Task to carry out> Your task is to extract every line from the material below exactly.

Data for the task>
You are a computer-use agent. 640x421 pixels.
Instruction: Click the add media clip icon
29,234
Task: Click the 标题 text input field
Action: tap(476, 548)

Exercise response>
You are a computer-use agent. 640x421 pixels.
Instruction: Click the add media clip icon
29,234
Task: Click the 标题 text input field
Action: tap(476, 548)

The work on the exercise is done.